-Rev Melissa Fain-
I took many great classes while I was in Seminary. Most of those classes were intentional in their education. As in, the educator had a specific takeaway for each class, and most I took away that lesson. However, there was one class that imploded in a series of intentional and unintentional takeaways.
I took a class titled: "Images of God." I knew that was the one elective class I wanted to take. Before entering seminary, I had seen the fruits of a class titled, "Images of Christ." What I heard attacked me, which is why I want to push into it. (That's how I work theology. If I like it, I attack and pull it apart. If I disagree, I push into it and understand it better. It has given me a well-rounded theology.)
The purpose of the class was to look at cultural and social ways God has been defined, and express how those images are both sacred and wrong (sometimes both at the same time.) She showed us iconography from China, India, America Europe and Africa. She stopped on an image of a Chinese Abraham. She wanted us to see how God was in that image. The image of God was a reflection, and finding our identity in the Divine was important and good.
Then the class took a detour. We worked through the theology of "God is Black." Believe me, after discussing God in the foreigner, God being Black is merely a stepping stone. Only, it wasn't. The class was divided racially, and completely on accident. One of the room was Black, and the other half was White, with two Koreans sitting in the middle. When the conversation turned to "Mammy" and the appropriation of the slave woman into white theology, things turned tense.

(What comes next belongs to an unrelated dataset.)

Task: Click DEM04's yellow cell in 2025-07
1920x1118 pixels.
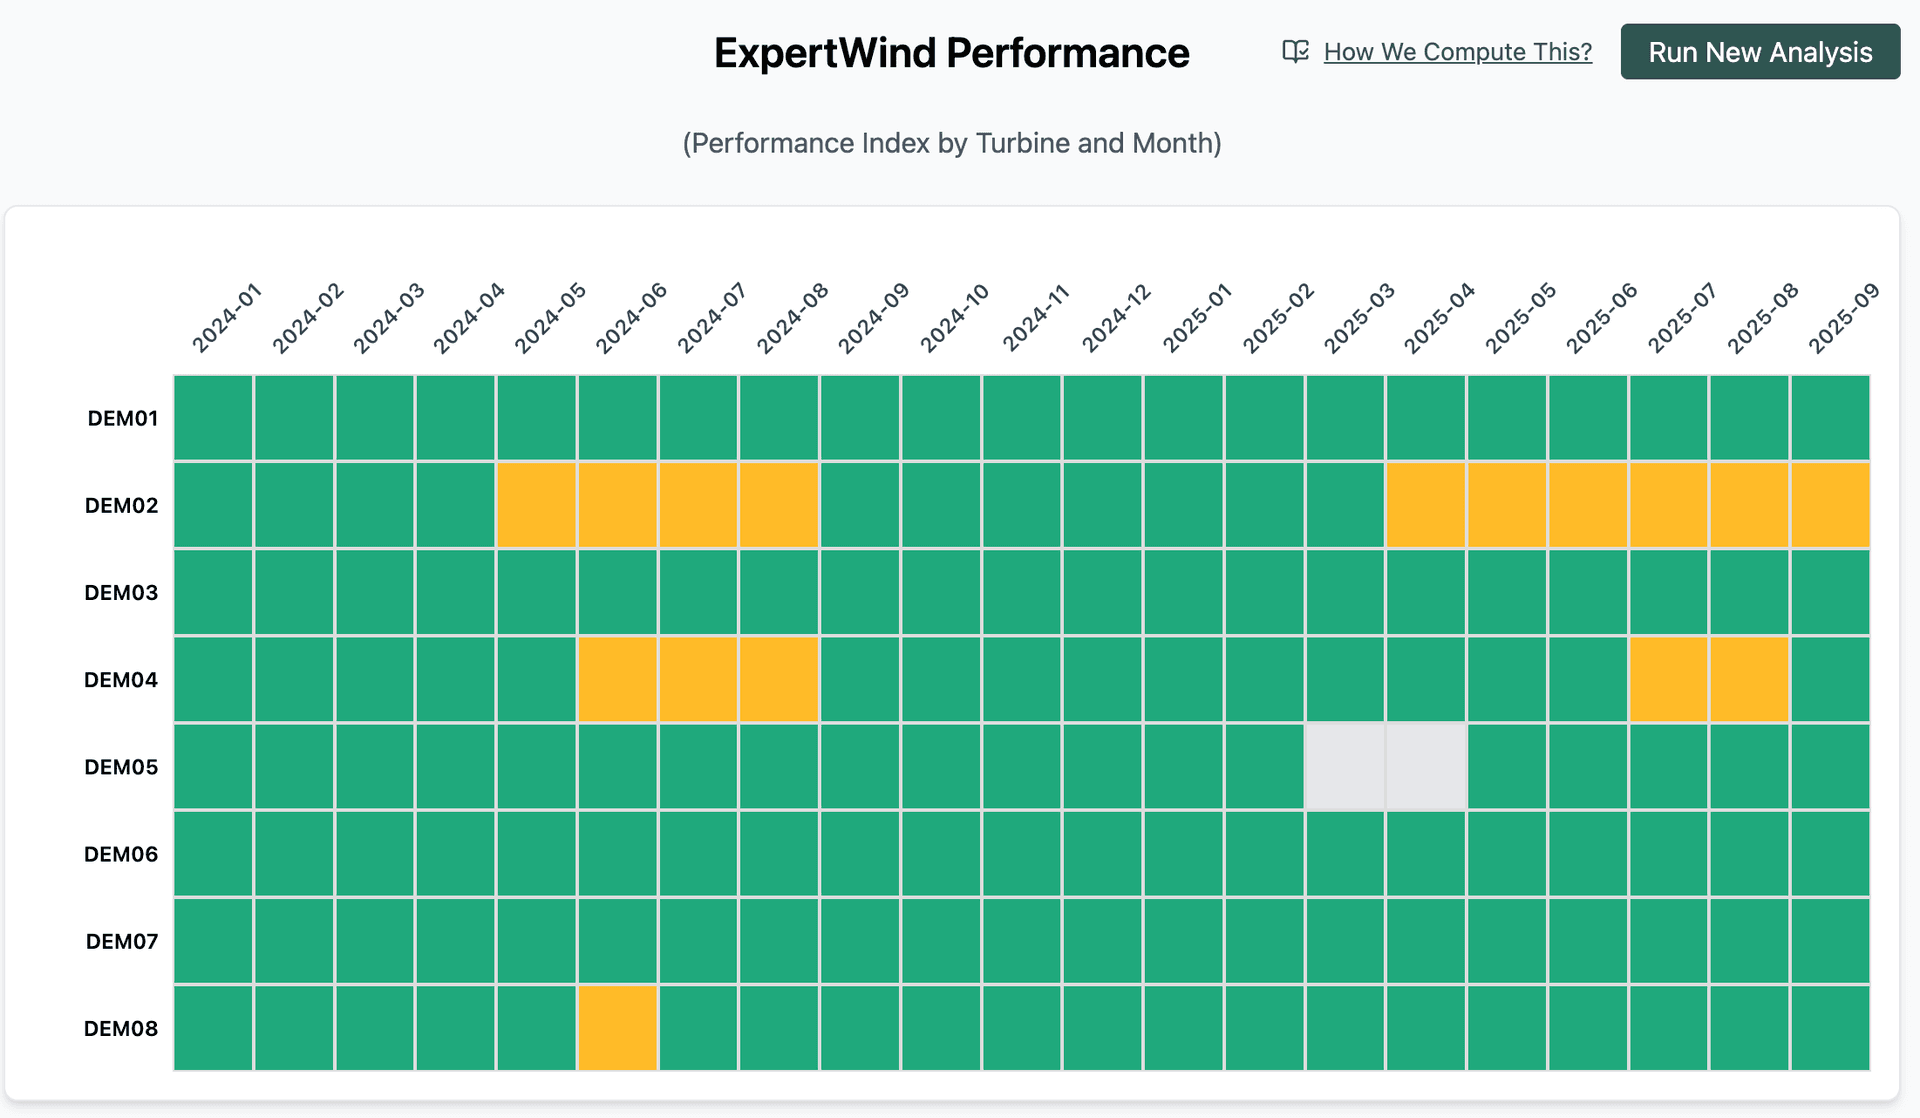Action: pyautogui.click(x=1670, y=679)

Now, remember when I said I pushed into things I agreed with and pull apart things I disagreed with? Well, this was not the class to be pulling apart things, but I did it anyway. I named the division. One of the classmates had mentioned how we should just get along and work together, and I named the room. Look how divided we were. Then I went further and named it during lunch. We don't try to get along when we have a moment to get along and meet someone different from us. We all do it. I had recently noticed how our lunch room was separated by mostly race.
I'm not going to say my actions was the reason the class fell into chaos, but I'm not going to omit my involvement in it either. I needed personally needed to push into this class. My view of God had been white and male. This had been comfortable and safe. This class allowed me the space to see God first as female- a huge acceptance that I am too created in the image of God. It also allowed me the space to see God as Black- a huge acceptance that God is bigger than I previously imagined. That was a purposeful takeaway.
I also learned race relations is not an easy path, but a rocky road, filled with pitfalls and false paths.
When the class eventually turned to race relations, one of the Black students decided to use me as an example of racism. Without directly using my name, she told a story in the elevator. When she walked in, I pulled my purse closer to me. Now it was my turn. For those who are new, I dealt with childhood trauma, that left me wounded. In high school I dealt with it by pulling my legs up to my chest. I balled up. I was very uncomfortable around groups of people whether I knew them or not. By college and seminary my reaction, in elevators or elsewhere was to pull my purse over my stomach. I did it with everyone, and even my friends would see it. I told her this, and while I was telling her this, I was naming my woundedness for the very first time. Now I knew my actions were unknowingly hurting someone else, while I was unknowingly remaining broken.
The next time I took the elevator I stood open, leaving my purse on my shoulder. It was so difficult with every new person who walked in. Yet, this was the first real step to a new me, a confident me. The thing is, I wasn't doing it for me. I was doing it for her. Yet, she left the class. It was too much for her.
The role of the online church
I am nothing. I am a failure. Every day I encounter countless people who can do what I do, and do it better. I'm just the person vocal enough to speak what others refuse to speak, and do what others refuse to do. I'm not special; I'm just loud.
When I found myself on Reddit, I had the above class under my belt, and newly earned church trauma to boot. I saw the broken people, and I lamented with them. Ministers and bloggers didn't seem to see or react to those people. (With a few exceptions, of course.) Most of them were sharing their work and leaving. They were pasting their version of God, and thinking that was enough. Instead, it showed how clueless they were.
I took an evangelism class that gave me my working definition of what I'm called to do: "Find how God is already present in the community, and show the community God." That's all I did, and that is all we are called to do.
Well, I say "that's all" like it's as simple as dropping sermons or blogs out in the open. Dropping stories makes it about us. It's our story to tell them. It's not about us. It's all about them. We are so cloistered in our churches, fighting over contemporary or traditional worship. That's not evangelism; that's aesthetics. Evangelism is having a conversation. Evangelism might never point to a congregation or church, because it's not about the congregation or church- it's God's story already happening in the lives of those outside our walls.
This is really the point. If you are a church, and you are not actually talking to people online, you are not doing online ministry. You are using online tools and that is it. If you can't see how God's image is different from your own, than you can't evangelize. If you can't accept your failure and nothingness, you can't accept the grace in Jesus Christ to reach out to others.
Fig Tree has done more listening to the stories of others, than telling my own story. Go and do likewise.